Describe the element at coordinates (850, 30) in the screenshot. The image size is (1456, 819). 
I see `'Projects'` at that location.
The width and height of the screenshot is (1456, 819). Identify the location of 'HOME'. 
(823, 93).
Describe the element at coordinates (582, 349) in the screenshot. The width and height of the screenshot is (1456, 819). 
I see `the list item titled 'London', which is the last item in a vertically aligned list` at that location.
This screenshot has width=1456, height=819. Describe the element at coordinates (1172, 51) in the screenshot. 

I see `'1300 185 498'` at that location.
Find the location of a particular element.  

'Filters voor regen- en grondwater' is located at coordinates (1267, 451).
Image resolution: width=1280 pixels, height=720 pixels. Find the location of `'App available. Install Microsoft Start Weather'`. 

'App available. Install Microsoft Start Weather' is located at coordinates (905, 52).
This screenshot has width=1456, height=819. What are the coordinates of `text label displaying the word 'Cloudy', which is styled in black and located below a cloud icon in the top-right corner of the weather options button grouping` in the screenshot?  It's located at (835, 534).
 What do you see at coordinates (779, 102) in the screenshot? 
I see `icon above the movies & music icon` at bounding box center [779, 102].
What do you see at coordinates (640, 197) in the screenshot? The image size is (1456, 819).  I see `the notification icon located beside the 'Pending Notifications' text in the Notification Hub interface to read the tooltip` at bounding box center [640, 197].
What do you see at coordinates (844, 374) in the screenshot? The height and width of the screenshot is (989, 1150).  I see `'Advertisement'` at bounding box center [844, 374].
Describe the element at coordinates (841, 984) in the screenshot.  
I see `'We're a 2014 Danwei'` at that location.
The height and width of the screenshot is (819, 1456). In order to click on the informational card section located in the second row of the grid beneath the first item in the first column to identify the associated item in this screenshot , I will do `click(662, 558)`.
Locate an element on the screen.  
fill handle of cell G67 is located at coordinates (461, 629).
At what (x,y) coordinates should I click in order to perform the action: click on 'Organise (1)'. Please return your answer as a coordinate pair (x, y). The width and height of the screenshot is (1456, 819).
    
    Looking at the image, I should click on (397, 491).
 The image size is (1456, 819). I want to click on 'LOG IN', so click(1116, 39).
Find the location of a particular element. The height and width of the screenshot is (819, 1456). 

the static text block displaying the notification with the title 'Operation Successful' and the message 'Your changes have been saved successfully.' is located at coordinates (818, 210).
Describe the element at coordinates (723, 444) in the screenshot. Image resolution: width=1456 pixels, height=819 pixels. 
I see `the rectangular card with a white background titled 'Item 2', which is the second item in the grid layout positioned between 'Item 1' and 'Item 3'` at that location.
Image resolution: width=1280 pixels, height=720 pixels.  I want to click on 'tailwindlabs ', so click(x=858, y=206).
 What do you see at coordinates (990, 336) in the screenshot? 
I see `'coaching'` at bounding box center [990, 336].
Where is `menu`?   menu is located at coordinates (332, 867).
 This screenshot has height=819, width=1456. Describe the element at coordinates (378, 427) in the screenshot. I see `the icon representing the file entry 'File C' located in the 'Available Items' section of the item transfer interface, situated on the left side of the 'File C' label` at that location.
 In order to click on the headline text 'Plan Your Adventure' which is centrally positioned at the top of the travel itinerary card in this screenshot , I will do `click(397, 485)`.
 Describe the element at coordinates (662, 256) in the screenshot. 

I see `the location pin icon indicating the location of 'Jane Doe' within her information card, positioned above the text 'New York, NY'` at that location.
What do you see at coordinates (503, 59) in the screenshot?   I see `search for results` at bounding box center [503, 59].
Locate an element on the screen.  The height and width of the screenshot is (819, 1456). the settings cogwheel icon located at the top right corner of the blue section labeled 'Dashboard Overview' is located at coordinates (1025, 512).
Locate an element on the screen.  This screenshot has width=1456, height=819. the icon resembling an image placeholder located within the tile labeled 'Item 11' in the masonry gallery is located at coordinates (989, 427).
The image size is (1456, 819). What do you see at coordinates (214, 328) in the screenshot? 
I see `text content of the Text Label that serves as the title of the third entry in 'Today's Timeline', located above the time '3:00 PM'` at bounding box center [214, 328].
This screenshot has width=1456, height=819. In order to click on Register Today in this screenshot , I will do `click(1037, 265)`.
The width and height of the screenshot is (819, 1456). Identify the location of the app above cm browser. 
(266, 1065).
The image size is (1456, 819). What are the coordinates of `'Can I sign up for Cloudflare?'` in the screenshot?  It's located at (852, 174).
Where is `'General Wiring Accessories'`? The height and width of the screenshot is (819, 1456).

══════════

Reescribe el listado anterior completo como una lista JSON de cadenas, con una cadena por cada línea y omitiendo las líneas en blanco.

→ **Solución del problema**:
[
  "Describe the element at coordinates (850, 30) in the screenshot. The image size is (1456, 819). ",
  "I see `'Projects'` at that location.",
  "The width and height of the screenshot is (1456, 819). Identify the location of 'HOME'. ",
  "(823, 93).",
  "Describe the element at coordinates (582, 349) in the screenshot. The width and height of the screenshot is (1456, 819). ",
  "I see `the list item titled 'London', which is the last item in a vertically aligned list` at that location.",
  "This screenshot has width=1456, height=819. Describe the element at coordinates (1172, 51) in the screenshot. ",
  "I see `'1300 185 498'` at that location.",
  "Find the location of a particular element.  ",
  "'Filters voor regen- en grondwater' is located at coordinates (1267, 451).",
  "Image resolution: width=1280 pixels, height=720 pixels. Find the location of `'App available. Install Microsoft Start Weather'`. ",
  "'App available. Install Microsoft Start Weather' is located at coordinates (905, 52).",
  "This screenshot has width=1456, height=819. What are the coordinates of `text label displaying the word 'Cloudy', which is styled in black and located below a cloud icon in the top-right corner of the weather options button grouping` in the screenshot?  It's located at (835, 534).",
  " What do you see at coordinates (779, 102) in the screenshot? ",
  "I see `icon above the movies & music icon` at bounding box center [779, 102].",
  "What do you see at coordinates (640, 197) in the screenshot? The image size is (1456, 819).  I see `the notification icon located beside the 'Pending Notifications' text in the Notification Hub interface to read the tooltip` at bounding box center [640, 197].",
  "What do you see at coordinates (844, 374) in the screenshot? The height and width of the screenshot is (989, 1150).  I see `'Advertisement'` at bounding box center [844, 374].",
  "Describe the element at coordinates (841, 984) in the screenshot.  ",
  "I see `'We're a 2014 Danwei'` at that location.",
  "The height and width of the screenshot is (819, 1456). In order to click on the informational card section located in the second row of the grid beneath the first item in the first column to identify the associated item in this screenshot , I will do `click(662, 558)`.",
  "Locate an element on the screen.  ",
  "fill handle of cell G67 is located at coordinates (461, 629).",
  "At what (x,y) coordinates should I click in order to perform the action: click on 'Organise (1)'. Please return your answer as a coordinate pair (x, y). The width and height of the screenshot is (1456, 819).",
  "    Looking at the image, I should click on (397, 491).",
  " The image size is (1456, 819). I want to click on 'LOG IN', so click(1116, 39).",
  "Find the location of a particular element. The height and width of the screenshot is (819, 1456). ",
  "the static text block displaying the notification with the title 'Operation Successful' and the message 'Your changes have been saved successfully.' is located at coordinates (818, 210).",
  "Describe the element at coordinates (723, 444) in the screenshot. Image resolution: width=1456 pixels, height=819 pixels. ",
  "I see `the rectangular card with a white background titled 'Item 2', which is the second item in the grid layout positioned between 'Item 1' and 'Item 3'` at that location.",
  "Image resolution: width=1280 pixels, height=720 pixels.  I want to click on 'tailwindlabs ', so click(x=858, y=206).",
  " What do you see at coordinates (990, 336) in the screenshot? ",
  "I see `'coaching'` at bounding box center [990, 336].",
  "Where is `menu`?   menu is located at coordinates (332, 867).",
  " This screenshot has height=819, width=1456. Describe the element at coordinates (378, 427) in the screenshot. I see `the icon representing the file entry 'File C' located in the 'Available Items' section of the item transfer interface, situated on the left side of the 'File C' label` at that location.",
  " In order to click on the headline text 'Plan Your Adventure' which is centrally positioned at the top of the travel itinerary card in this screenshot , I will do `click(397, 485)`.",
  " Describe the element at coordinates (662, 256) in the screenshot. ",
  "I see `the location pin icon indicating the location of 'Jane Doe' within her information card, positioned above the text 'New York, NY'` at that location.",
  "What do you see at coordinates (503, 59) in the screenshot?   I see `search for results` at bounding box center [503, 59].",
  "Locate an element on the screen.  The height and width of the screenshot is (819, 1456). the settings cogwheel icon located at the top right corner of the blue section labeled 'Dashboard Overview' is located at coordinates (1025, 512).",
  "Locate an element on the screen.  This screenshot has width=1456, height=819. the icon resembling an image placeholder located within the tile labeled 'Item 11' in the masonry gallery is located at coordinates (989, 427).",
  "The image size is (1456, 819). What do you see at coordinates (214, 328) in the screenshot? ",
  "I see `text content of the Text Label that serves as the title of the third entry in 'Today's Timeline', located above the time '3:00 PM'` at bounding box center [214, 328].",
  "This screenshot has width=1456, height=819. In order to click on Register Today in this screenshot , I will do `click(1037, 265)`.",
  "The width and height of the screenshot is (819, 1456). Identify the location of the app above cm browser. ",
  "(266, 1065).",
  "The image size is (1456, 819). What are the coordinates of `'Can I sign up for Cloudflare?'` in the screenshot?  It's located at (852, 174).",
  "Where is `'General Wiring Accessories'`? The height and width of the screenshot is (819, 1456)."
]